Now this is greatness only in perfection, yet in lowliness, not in self-sufficiency, in conscious weakness of humanity, but all told in perfect faith and dependence to God His Father, yet never losing His human place; rather it is the expression of it. It is here it comes out so perfectly, never a thought that was not human indeed, but never one that was not suited to such a place in the presence of God; that is, to death and drinking the cup; yet, though a man's feelings are there in view of it, not one but what was according to the perfectness of One in whom the fulness of the Godhead dwelt bodily. It would not do that He should not have been fully in conscious manhood there, for He was there for us; nor that in that place a thought or a feeling that was not divine in its fitness for it should have been there, and so it was. He was not drinking the cup, but He had to feel it as to all that it was, and feel rightly about it. Had He not been God, as well as man, that could not have been. Surely He could not have drunk it else, but He could not have thought about it adequately, if a divine source and measure of thought had been the spring of it in man's. necessity before God.

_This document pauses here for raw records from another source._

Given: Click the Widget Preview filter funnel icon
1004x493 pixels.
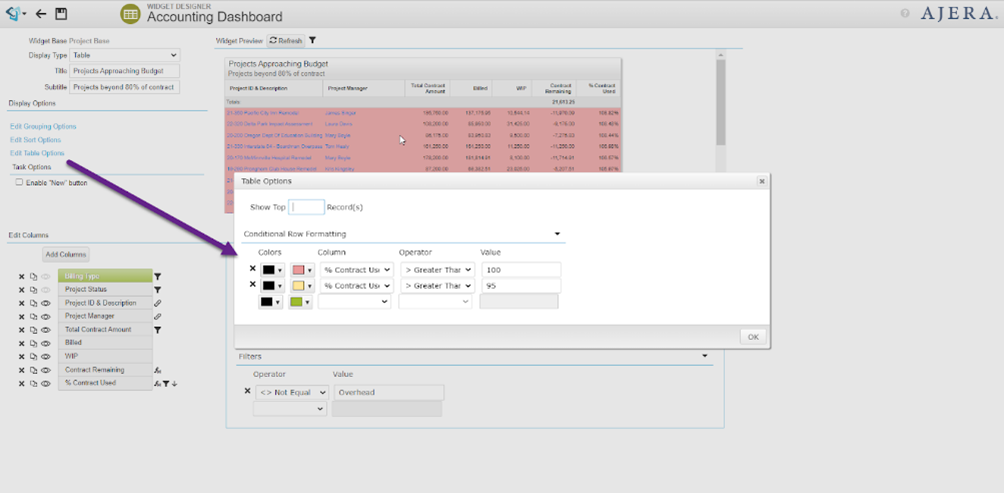Looking at the screenshot, I should click(312, 41).
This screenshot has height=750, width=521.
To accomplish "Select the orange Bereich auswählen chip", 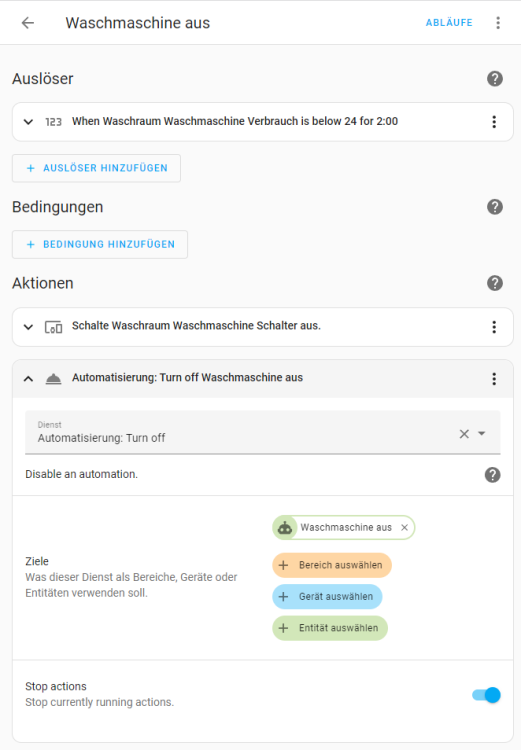I will tap(332, 565).
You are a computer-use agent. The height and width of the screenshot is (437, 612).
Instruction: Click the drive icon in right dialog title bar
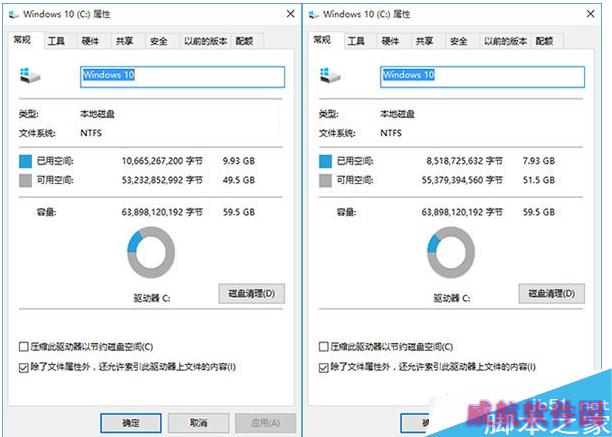pyautogui.click(x=314, y=15)
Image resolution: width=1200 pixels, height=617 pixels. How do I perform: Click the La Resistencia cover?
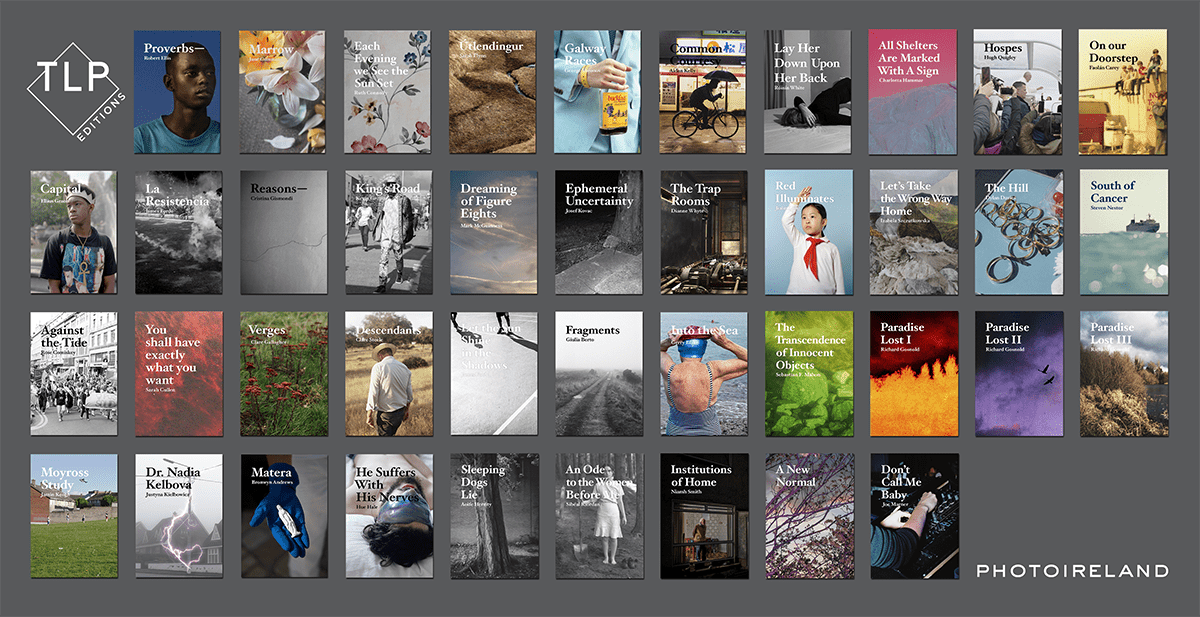(x=178, y=232)
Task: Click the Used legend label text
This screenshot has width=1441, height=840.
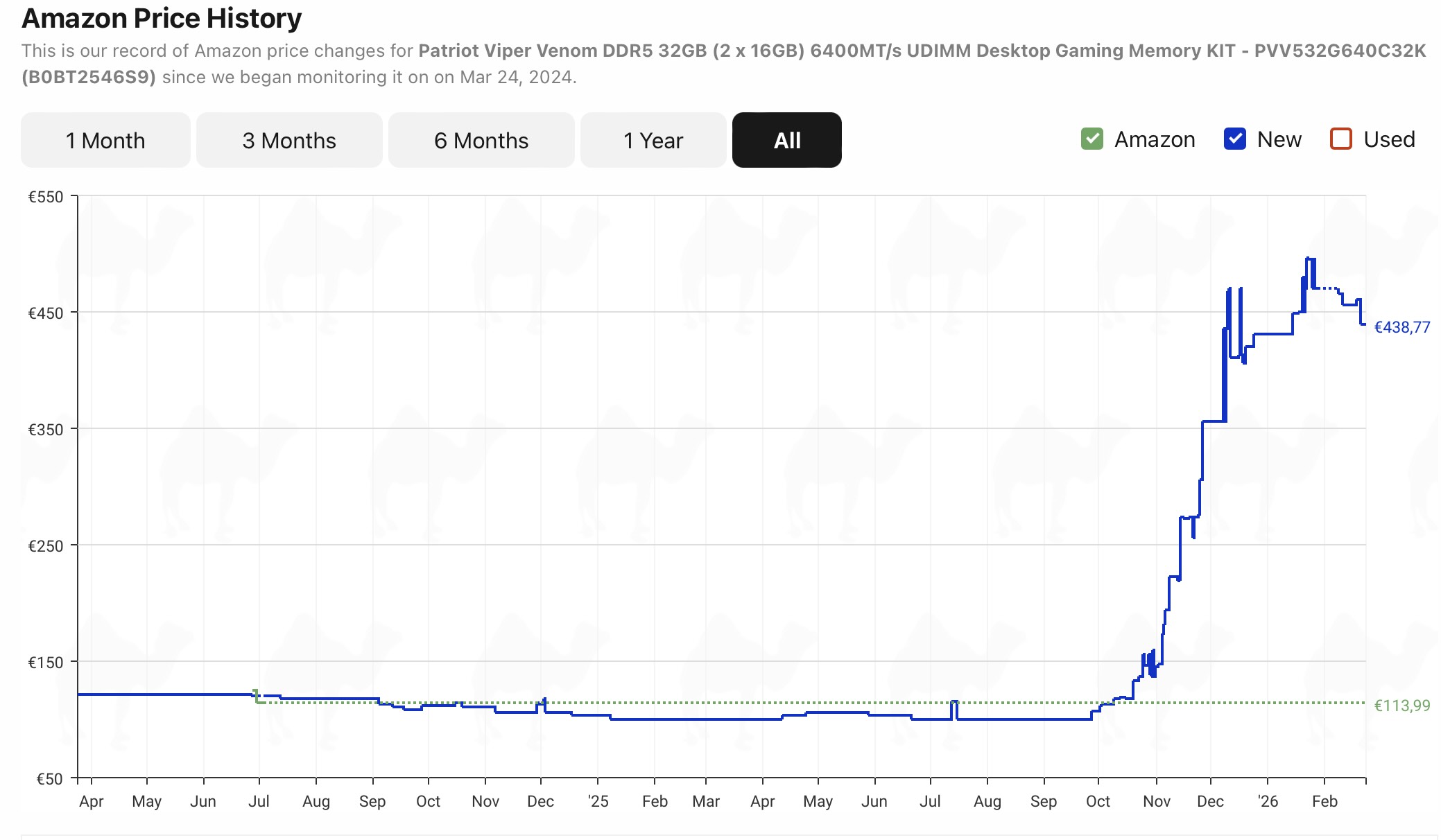Action: pos(1389,139)
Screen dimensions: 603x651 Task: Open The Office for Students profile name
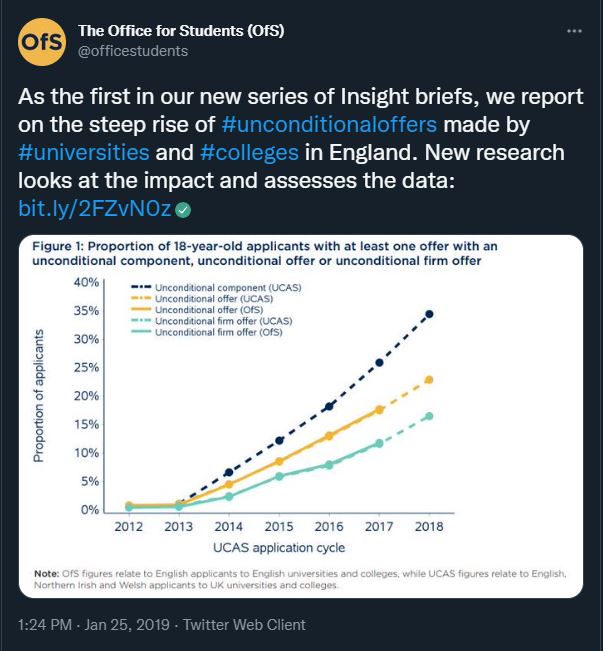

Blessed Lord, I do not pretend to fathom what Thou wast. Who could? But we may learn from it, and adore in our hearts; we may look on and learn who was there, and with thankfulness of heart. No man knows the Son but the Father; but, oh, what traits of paramount blessedness flow forth from this Son being a man! And we shall see that very Man as He is (and who shall tell the joy of that?), yet He is as perfect in gracious gentleness to man. What it must have been to them when they had the Holy Ghost to look back to, and when they knew themselves in their flight from, that which He was going to meet! Humbling surely, but a great thing for a heart to have been thus humbled; for, after all, we must learn what we are where Christ was, save, of course, atonement, and even there in respect of guilt to know the perfectness that is in Him. It is not by our minds, but in looking at perfectness in the same place in our weakness. Who will know strength like the weak one that leans on it? Still we know it as taught of God as He in the perfectness of His person. J. N. Darby.